Mini-Lounge für stressgeplagte Großsdtädter
Inzwischen ist mit zeitgemäßen Retuschen die dritte Cube-Generation am Start. Mit einem Aufmaß von knapp 1,70 Meter, serienmäßigen Panoramadach und gemütlich gefederten Sitzen will der neue Nippon-Würfel für ein Wohlfühl-Ambiente sorgen. Mehr noch. Nissans Marketing-Strategen preisen das mobile City-Loft als entspannende Mini-Lounge, die ihre seine Insassen selbst in der Rushhour den Widrigkeiten des hektischen Alltags enthebt.

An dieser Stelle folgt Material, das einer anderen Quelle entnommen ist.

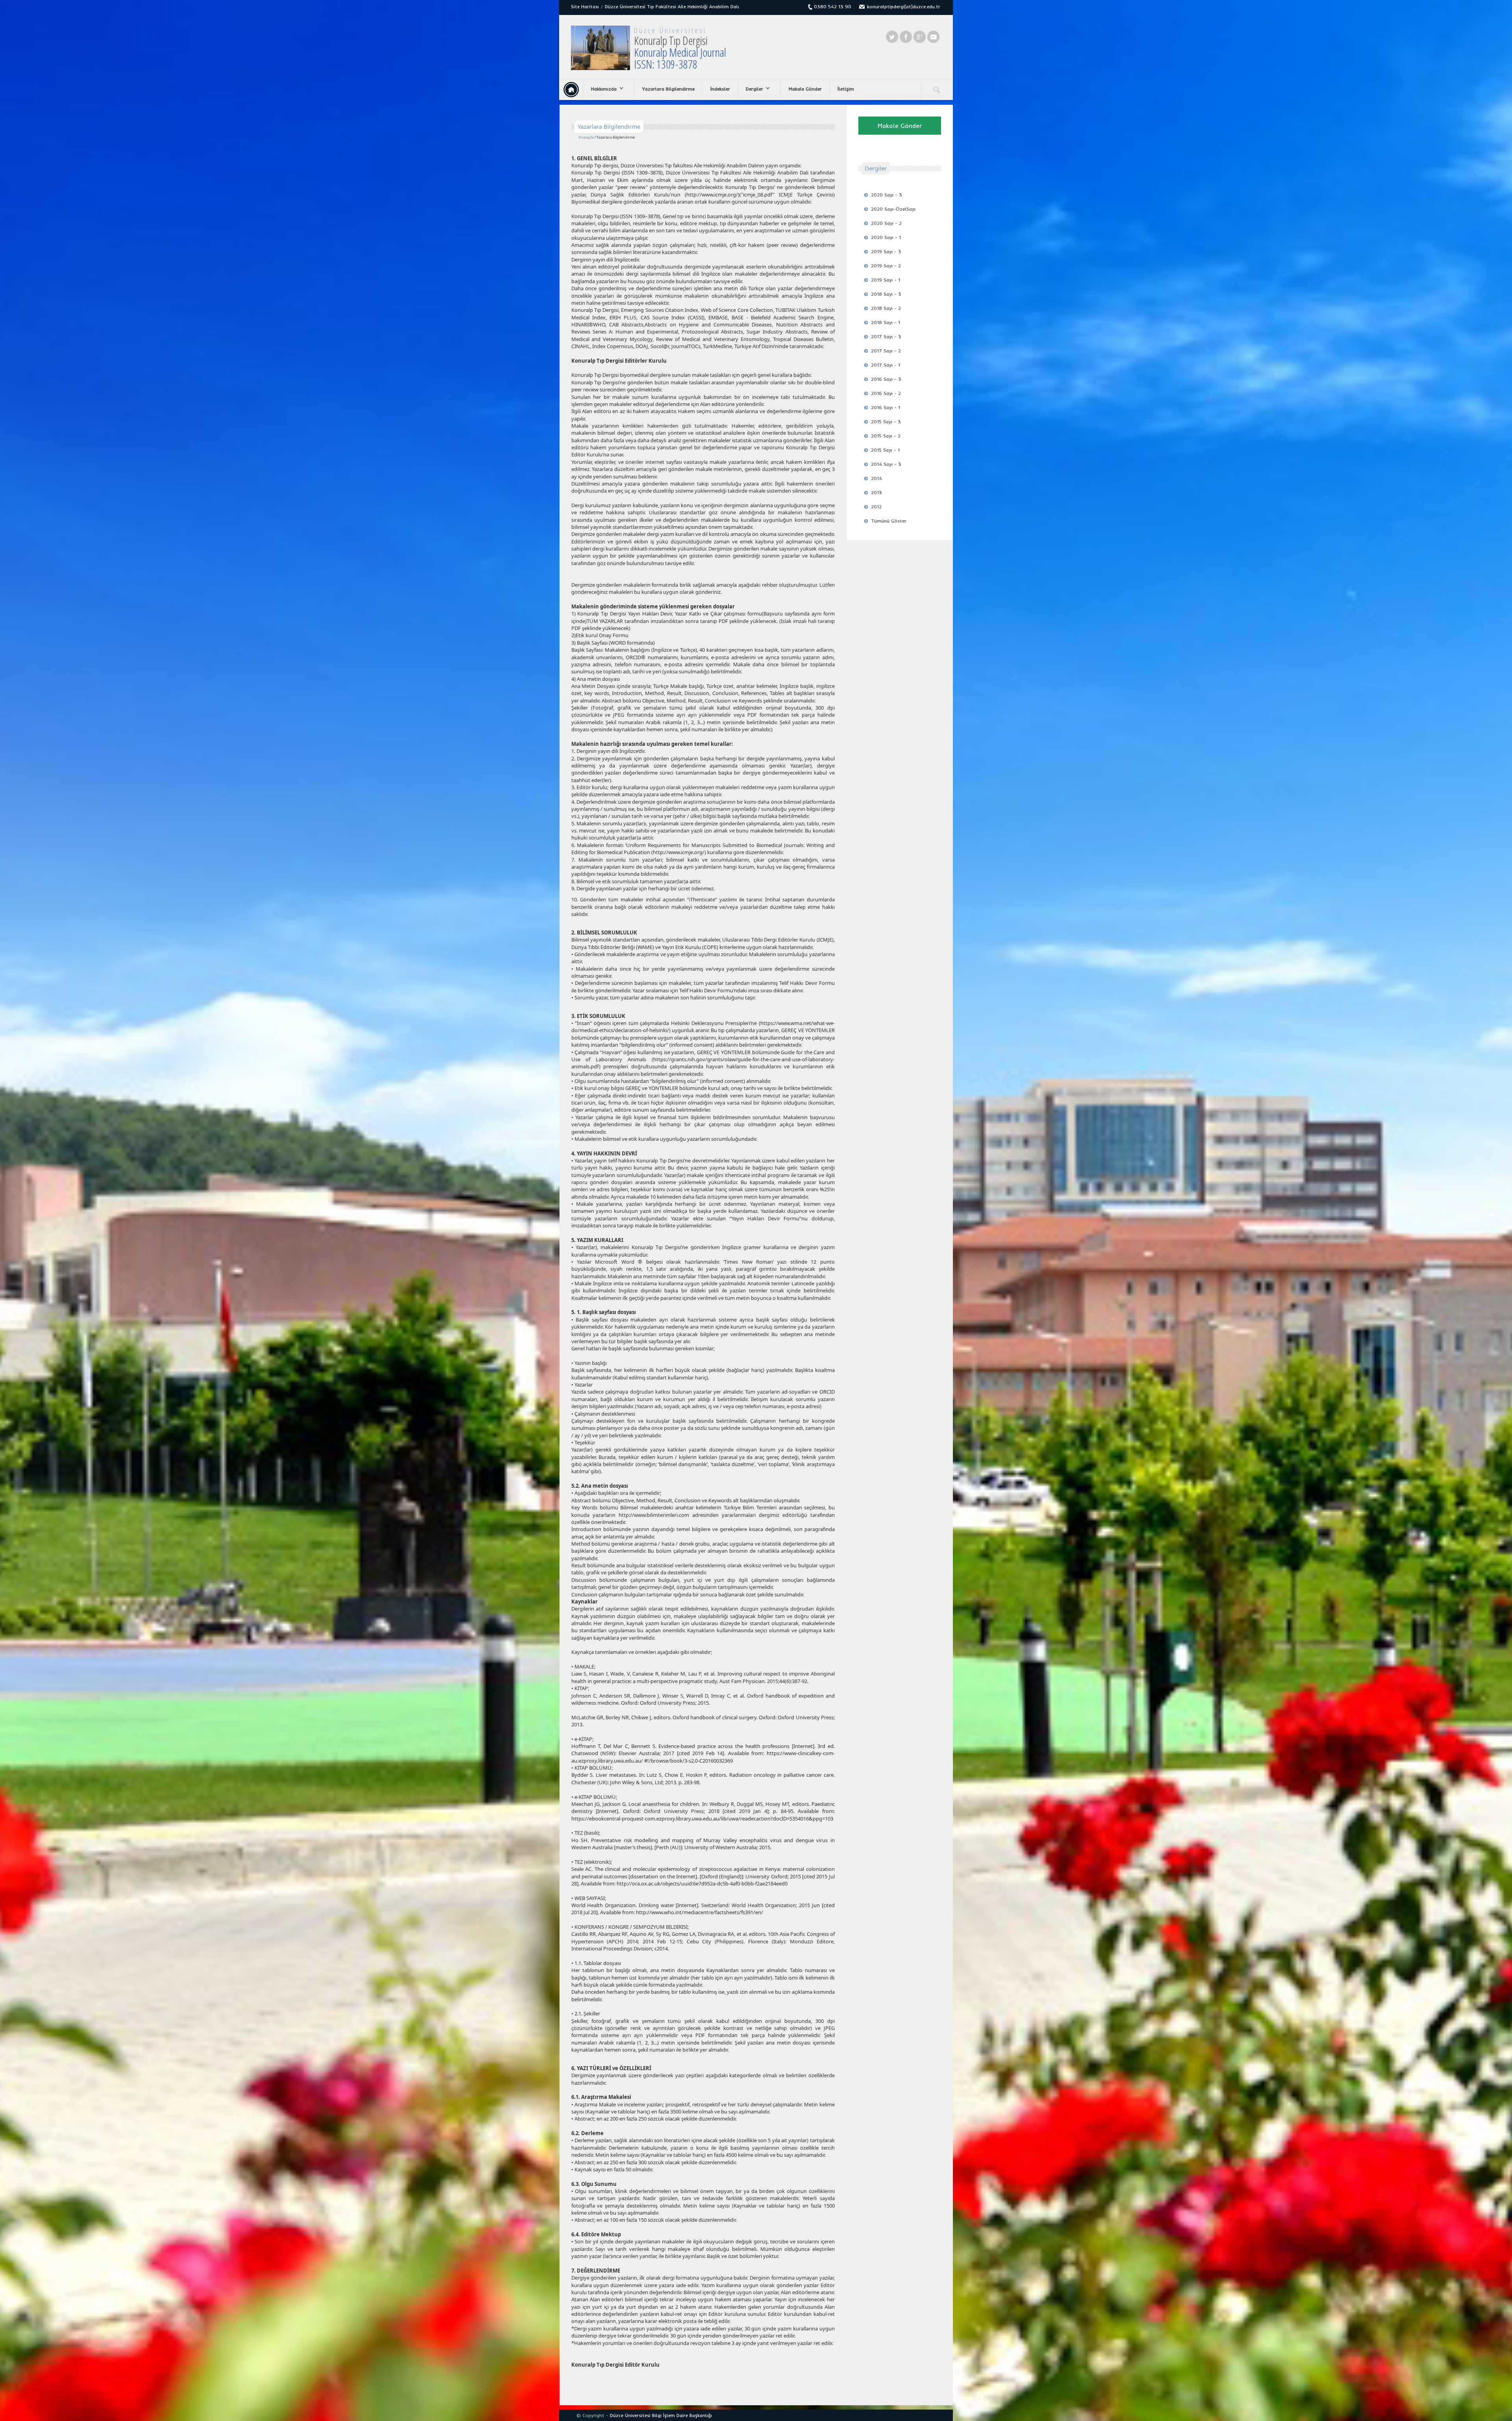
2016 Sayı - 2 (886, 393)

Das Heck des putzigen Kastenwagens präsentiert sich mit großer Klappe, die sich wie eine Kühlschranktür öffnen lässt. Ungewöhnlich ist auch die asymmetrische Heckpartie, die sich durch das an einer Seite weit um die Ecke gezogene Rückfenster ergibt. Jetzt laufen im Rechtslenker-Land Japan auch spiegelverkehrte Cube-Versionen von den Montagebändern. Denn Nissan will seine coole Kiste demnächst auch auf Europas Straßen platzieren. Ob auch Europa auf den Entschleunigungs-Würfel gewartet hat, wird sich zeigen. Mit einem Basispreis von 18.000 Euro ist das automobile Designer-Stück nicht gerade ein Schnäppchen. Und wer sich in Sachen Kultstatus mit einem Mini messen will, müsste im Innenraum eigentlich mit standesgemäßerer Haptik punkten. Hier zeigten sich die Japaner nicht wirklich ambitioniert. Und auch in punkto Einrichtungs-Details wurde nicht gerade geklotzt. Bequeme Polster, praktische Klemmgummis in den Türen und eine weiche Teppichmatte auf der Armaturentafel, die Handy und ipod einen kuscheligen - aber wenig bremssicheren - Platz bietet. Für "Lounge-Atmosphäre" reicht das sicher nicht.
Der Cube will auffallen
2000 Cube-Einheiten will Nissan im ersten Jahr an die Kundschaft in Deutschland bringen. Hochgegriffen ist das sicher nicht. Doch selbst wenn aus Cube hierzulande kein Bestseller wird, steht zumindest fest, mit seinem ungewöhnlichen Design hebt sich der Wagen von der automobilen Masse ab. "Cube wir auffallen. Cube wird polarisieren", ist sich Nissan-Designer John Sahs sicher. Und das, findet der Japaner, sei auch gut so. Denn in jedem Fall bringe das Würfel-Auto Farbe ins Nissan-Portfolio und das werte das Image der Marke auf, wovon letztlich die gesamte Modellpalette profitiere.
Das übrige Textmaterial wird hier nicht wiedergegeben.